Он заварил чай, сел против Фомы и снова начал:
– В твои годы отец твой… водоливом тогда был он и около нашего села с караваном стоял… в твои годы Игнат ясен был, как стекло… Взглянул на него и – сразу видишь, что за человек. А на тебя гляжу – не вижу – что ты? Кто ты такой? И сам ты, парень, этого не знаешь… оттого и пропадешь… Все теперешние люди – пропасть должны, потому – не знают себя… А жизнь – бурелом, и нужно уметь найти в ней свою дорогу… где она? И все плутают… а дьявол – рад… Женился ты?
– Нет еще, – сказал Фома.
– Вот и это… не женат, а уж, чай, давно поган… Ну, а работаешь в деле твоем много?
– Приходится… я с крестным пока…
– Какая теперь у вас работа? – качая головой, говорил старик, и глаза его все играли, то темнея, то снова проясняясь. – Нет у вас труда! Раньше купец по делу на лошадях ездил… в метель, ночью… едет! Разбойники ждали его на дороге и убивали… умирал он мучеником, кровью омывши грехи свои… Теперь в вагоне едут… депеши рассылают… а то вон, слышь, так выдумали, что в конторе у себя говорит человек, и за пять верст его слышно… тут уж не без дьяволова ума!.. Сидит человек… не двигается… и грешит оттого, что скучно ему, делать нечего: машина за него делает все… Труда ему нет, а без труда – гибель человеку! Он обзавелся машинами и думает – хорошо! Ан она, машина-то, – дьяволов капкан тебе! В труде для греха нет времени, а при машине – свободно! От свободы – погибнет человек, как червь, житель недр земных, гибнет на солнце… От свободы человек погибнет!
И, произнося раздельно и утвердительно слова свои, старик Ананий четырежды стукнул пальцем по столу. Лицо его сияло злым торжеством, грудь высоко вздымалась, серебряные волосы бороды шевелились на ней. Фоме жутко стало слушать его речи, в них звучала непоколебимая вера, и сила веры этой смущала Фому. Он уже забыл все то, что знал о старике и во что еще недавно верил как в правду.

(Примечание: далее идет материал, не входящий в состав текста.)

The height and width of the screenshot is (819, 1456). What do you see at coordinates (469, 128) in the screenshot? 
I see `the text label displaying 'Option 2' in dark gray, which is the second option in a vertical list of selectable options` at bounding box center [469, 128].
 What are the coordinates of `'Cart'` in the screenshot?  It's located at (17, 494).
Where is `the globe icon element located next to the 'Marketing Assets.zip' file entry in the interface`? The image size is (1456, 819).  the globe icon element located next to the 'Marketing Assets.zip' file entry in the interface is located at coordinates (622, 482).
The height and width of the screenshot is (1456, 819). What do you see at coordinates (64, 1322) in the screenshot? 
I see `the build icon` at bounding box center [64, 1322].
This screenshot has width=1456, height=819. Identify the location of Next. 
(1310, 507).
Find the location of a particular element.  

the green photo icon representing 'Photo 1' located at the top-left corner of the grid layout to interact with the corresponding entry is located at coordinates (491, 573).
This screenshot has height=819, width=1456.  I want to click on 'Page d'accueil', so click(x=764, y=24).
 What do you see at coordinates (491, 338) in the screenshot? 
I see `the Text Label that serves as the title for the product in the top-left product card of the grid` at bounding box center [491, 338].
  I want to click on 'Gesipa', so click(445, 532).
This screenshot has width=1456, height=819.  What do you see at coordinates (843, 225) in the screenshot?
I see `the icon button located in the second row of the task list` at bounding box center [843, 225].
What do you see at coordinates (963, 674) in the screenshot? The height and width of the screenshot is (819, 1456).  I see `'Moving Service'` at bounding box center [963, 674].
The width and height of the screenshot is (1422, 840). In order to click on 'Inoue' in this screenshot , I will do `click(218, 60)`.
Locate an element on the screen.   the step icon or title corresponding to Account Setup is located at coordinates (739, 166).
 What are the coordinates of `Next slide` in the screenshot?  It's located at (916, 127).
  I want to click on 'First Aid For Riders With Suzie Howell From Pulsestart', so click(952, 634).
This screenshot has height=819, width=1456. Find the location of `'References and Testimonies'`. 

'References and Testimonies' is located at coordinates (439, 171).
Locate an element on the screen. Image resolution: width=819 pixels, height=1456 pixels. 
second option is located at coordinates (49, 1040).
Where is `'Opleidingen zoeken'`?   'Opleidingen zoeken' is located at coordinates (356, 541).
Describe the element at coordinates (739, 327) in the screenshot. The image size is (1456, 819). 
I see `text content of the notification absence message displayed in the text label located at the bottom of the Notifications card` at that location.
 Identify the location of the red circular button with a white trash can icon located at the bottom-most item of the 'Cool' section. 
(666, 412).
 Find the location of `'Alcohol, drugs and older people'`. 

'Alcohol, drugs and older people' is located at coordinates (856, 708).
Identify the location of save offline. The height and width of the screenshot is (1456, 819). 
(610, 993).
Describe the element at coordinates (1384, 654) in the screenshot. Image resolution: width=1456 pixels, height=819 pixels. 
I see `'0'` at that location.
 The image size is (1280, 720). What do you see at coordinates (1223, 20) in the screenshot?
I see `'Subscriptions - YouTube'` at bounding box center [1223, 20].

Ананий смотрел на Фому так странно, как будто видел за ним еще кого-то, кому больно и страшно было слышать его слова и чей страх, чья боль радовали его…
– И все вы, теперешние, погибнете от свободы… Дьявол поймал вас… он отнял у вас труд, подсунув вам свои машины и депеши… Ну-ка, скажи, отчего дети хуже отцов? От свободы, да! Оттого и пьют и развратничают с бабами…
– Ну, – тихо сказал Фома, – развратничали и пьянствовали и прежде не меньше…
– Молчал бы! – крикнул Ананий, сурово сверкая глазами. – Тогда силы у человека больше было… по силе и грехи! Тогда люди – как дубы были… И суд им от господа будет по силам их… Тела их будут взвешены, и измерят ангелы кровь их… и увидят ангелы божии, что не превысит грех тяжестью своей веса крови и тела… понимаешь? Волка не осудит господь, если волк овцу пожрет… но если крыса мерзкая повинна в овце – крысу осудит он!
– Откуда людям знать, как бог осудит человека? – задумчиво спросил Фома. – Видимый суд нужен…
– Пошто – видимый?
– Чтобы понимать людям…
– А кто, кроме бога, судья мне?
Фома взглянул на старика и замолчал, опустив голову. Ему вспомнился беглый каторжник, убитый и сожженный Щуровым, он снова верил, что это так и было. И женщин – жен и любовниц – этот старик, наверное, вогнал в гроб тяжелыми ласками своими, раздавил их своей костистой грудью, выпил сок жизни из них этими толстыми губами, и теперь еще красными, точно на них не обсохла кровь женщин, умиравших в объятиях его длинных, жилистых рук. И вот теперь он, ожидая смерти, которая уже близко от него, считает грехи свои, судит людей и говорит: «Кто, кроме бога, судья мне?»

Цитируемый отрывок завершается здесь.